> _Article_:
(begin)

Hope Hale Davis, who died on Saturday – just a month short of her 101st birthday – was a magazine editor, semi-regretful ex-communist, and a widely published short story writer who was still on the faculty at Radcliffe at the time of her death.


Her 1993 memoir, “Great Day Coming: A Memoir of the 1930s,” created a sensation for its forthright, insider discussion of communist agitation in New Deal Washington, as well as sex, love, psychotherapy, and a cast of overwrought, semi famous characters.


Davis was in some respects a proto-feminist, for she pretty much made her own way in the world through careers and marriage. Yet she portrayed herself as “a child of the ’20s, when only a man’s word carried the real authority.” She was conflicted. Apropos of Gloria Steinem-style feminism, Davis told the Boston Globe in 1993,”They want to talk about it as if it hadn’t been heard of until the 1960s. Well, there were women organizing for the vote before the first War, women taking part in the sexuality of the ’20s, the social revolutions of the New Deal and women agitating for the violent revolution of Communism, both in the ’30s.”


Hope Hale was born in Iowa, daughter of a schoolteacher and a school superintendent. She left home early and settled at a Washington, D.C., boarding house, living near an older sister. There she met her first husband, a scenery carpenter for a theater company. “I was decorating a Christmas tree,” she told the Globe, “and he came in to the parlor and took one look at me – I was,you see, up on the ladder – and a half an hour later he proposed.” She toured with the theater company and helped paint sets. “In Cleveland he took out after the stage carpenter, a person he actually respected, with a hatchet. He was quite violent.”


Marriage no. 1 having failed, she arrived in New York in the mid-1920s and soon established herself in bohemian society in Greenwich Village. Despite having no college education, she found work writing advertising jingles for cereals (she wrote that her male boss took credit for her work) and then as promotions manager of Life, a humorous weekly magazine that happened to have the same title as Time’s later photogenic sibling. She later founded a magazine called Love Mirror that was sold in department stores.

(end)

(Data entries)
(begin)

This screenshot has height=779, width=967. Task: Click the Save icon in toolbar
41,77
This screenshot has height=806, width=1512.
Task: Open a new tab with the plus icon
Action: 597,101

(end)

> _Work to complete_:
**A)** List every geographic place named in the piece on Hope Hale Davis.
**B)** According to the piece on Hope Hale Davis, what was her first husband's job?

> _Solutions_:
**A)** Iowa, Washington, D.C., Cleveland, New York, Greenwich Village

**B)** He was a scenery carpenter for a theater company.